### Task requirements
1. In the homebrewing post, roughly how much dry hop was added to the Vienna IPA?
2. Name every hop variety that the homebrewing post says was used to dry hop the Vienna IPA.
3. Extend the homebrewing post beyond its final line.

### Excerpted passage
BEGIN

I understand that oxygen + heat are the main culprits of oxidisation. But it's getting riduculous!
Recent beer was the Vienna IPA from Mad Fermentationalist. Approx. 100g of dry hops (simcoe, amarillo, columbus) were added.

Beautiful orange colour out of fermenter. Opened a bottle after 7 days. Similar colour but flat...as expected. Seven days later I opened another and there was a mild carbonation but aroma and flavour were fine. Three days later, I opened a bottle and the flavour and aroma was sweetish, caramel like, cloying. The colour was browning...but it was appropriately carbonated. So it seems, across other beers as well (more pronounced with light and hoppy beers), that my process of carbonation is oxidising my beer. It's annoying, expensive, and wasteful.

I've read that kegging can or may solve (partially) these issues, but that isn't an option right now.

So trying to make the most of what I have. Could I add a sodastream + mini gas reg to the beer gun. Bottle prime. Purge bottle and then fill and cap on foam? Does the mini gas reg have enough fine grained control for this process?

Lastly, Will a Campden tablet added in the mash water inhibit oxidisation but allow secondary fermentation in the bottle?

Cheers guys!

END

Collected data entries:
BEGIN

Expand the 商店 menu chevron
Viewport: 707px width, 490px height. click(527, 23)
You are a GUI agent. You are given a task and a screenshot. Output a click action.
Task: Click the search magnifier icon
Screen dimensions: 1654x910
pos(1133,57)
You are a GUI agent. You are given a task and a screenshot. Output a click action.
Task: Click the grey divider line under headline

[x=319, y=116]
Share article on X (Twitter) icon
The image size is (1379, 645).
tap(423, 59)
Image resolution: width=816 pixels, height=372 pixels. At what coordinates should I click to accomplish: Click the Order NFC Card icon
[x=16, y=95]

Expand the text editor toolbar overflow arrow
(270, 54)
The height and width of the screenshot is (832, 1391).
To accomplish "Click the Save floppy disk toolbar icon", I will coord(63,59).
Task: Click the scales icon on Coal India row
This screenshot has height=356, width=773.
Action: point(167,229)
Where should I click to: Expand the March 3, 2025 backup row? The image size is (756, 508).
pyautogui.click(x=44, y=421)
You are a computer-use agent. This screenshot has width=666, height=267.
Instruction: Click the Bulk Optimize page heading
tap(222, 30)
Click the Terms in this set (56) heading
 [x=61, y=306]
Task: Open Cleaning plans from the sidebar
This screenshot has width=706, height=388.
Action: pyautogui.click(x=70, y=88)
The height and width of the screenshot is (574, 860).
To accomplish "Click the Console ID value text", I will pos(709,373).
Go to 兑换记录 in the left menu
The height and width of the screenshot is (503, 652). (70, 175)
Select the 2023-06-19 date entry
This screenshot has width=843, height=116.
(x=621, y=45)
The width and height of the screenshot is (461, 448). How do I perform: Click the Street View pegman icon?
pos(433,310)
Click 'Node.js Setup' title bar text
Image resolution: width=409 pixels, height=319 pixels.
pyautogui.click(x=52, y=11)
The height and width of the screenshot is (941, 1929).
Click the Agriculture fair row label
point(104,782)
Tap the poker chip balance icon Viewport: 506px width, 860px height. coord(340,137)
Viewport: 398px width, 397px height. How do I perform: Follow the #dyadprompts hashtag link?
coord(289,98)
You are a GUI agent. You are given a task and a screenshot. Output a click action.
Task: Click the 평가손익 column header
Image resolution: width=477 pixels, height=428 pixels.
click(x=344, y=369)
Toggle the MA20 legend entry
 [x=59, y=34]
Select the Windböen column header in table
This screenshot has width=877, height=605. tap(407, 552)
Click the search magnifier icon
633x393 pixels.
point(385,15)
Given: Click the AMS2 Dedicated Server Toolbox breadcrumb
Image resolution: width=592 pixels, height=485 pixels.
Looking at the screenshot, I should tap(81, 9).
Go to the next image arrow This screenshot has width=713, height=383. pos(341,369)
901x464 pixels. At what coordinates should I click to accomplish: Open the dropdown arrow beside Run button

END

### Answers for the tasks
1. Approximately 100 g.

2. Simcoe, amarillo, columbus

3.
From my experience oxidised beer presents itself with distinct sherry and 'wet cardboard' flavours, and i mean distinct. I started discovering what oxidised beer tastes like when i moved to open/clingwrap fermentation. Leaving it one day too long post fg allowed enough oxygen in to absolutely ruin the beer. Now when i hit fg i will split into kegs and seal up pronto. The only similar process problem i see with yours is the cold crash. As the beer cools the airlock is going to draw oxygen into your fermenter. If oxidised beer is your problem that would be my guess.

Im not entirely convinced this is the problem you are thinking it is though. I would like to know your recipe and more about your brewing liqour.
 
Hi Neal

Why are you using a beer gun?

I found with anything other than a direct bottler to my stainless or plastic fermenter I had oxygenation issues. It seemed to create a syphon rather than gravity fed that wanted to suck in air wherever possible. Even with everything clamped. Was quicker though.
 
How sure are that it's Oxidisation?
Enough live yeast in the beer to carbonate will usually mop up O2 in a matter of 10 minutes or so (there are other oxidisation pathways and harm done early in the process cant be un-done).
It really sounds like it could be an infection. If you have a good HBS or a beer club take some along and get someone else's opinion (hopefully a trained judges). There is a really good reason why Doctors shouldn't self prescribe, something similar in brewing, we get used to the taste of our beer - its called Brewery Mouth, can make self-diagnosis really hard.

One more bit of gratuitous advice, brew something really simple, just one base malt and one hop bittering addition to something like 20-25 IBU, along the lines of a Coopers Pale (or even just do a kit with a kg of DME, boil lightly in the BM and follow your normal process).
The lower flavour simpler beer will make picking out the flavour faults a shed load easier.

If it is oxidisation as bad as you think, odds on you will get the same problem in a keg, so better to fix the problem first.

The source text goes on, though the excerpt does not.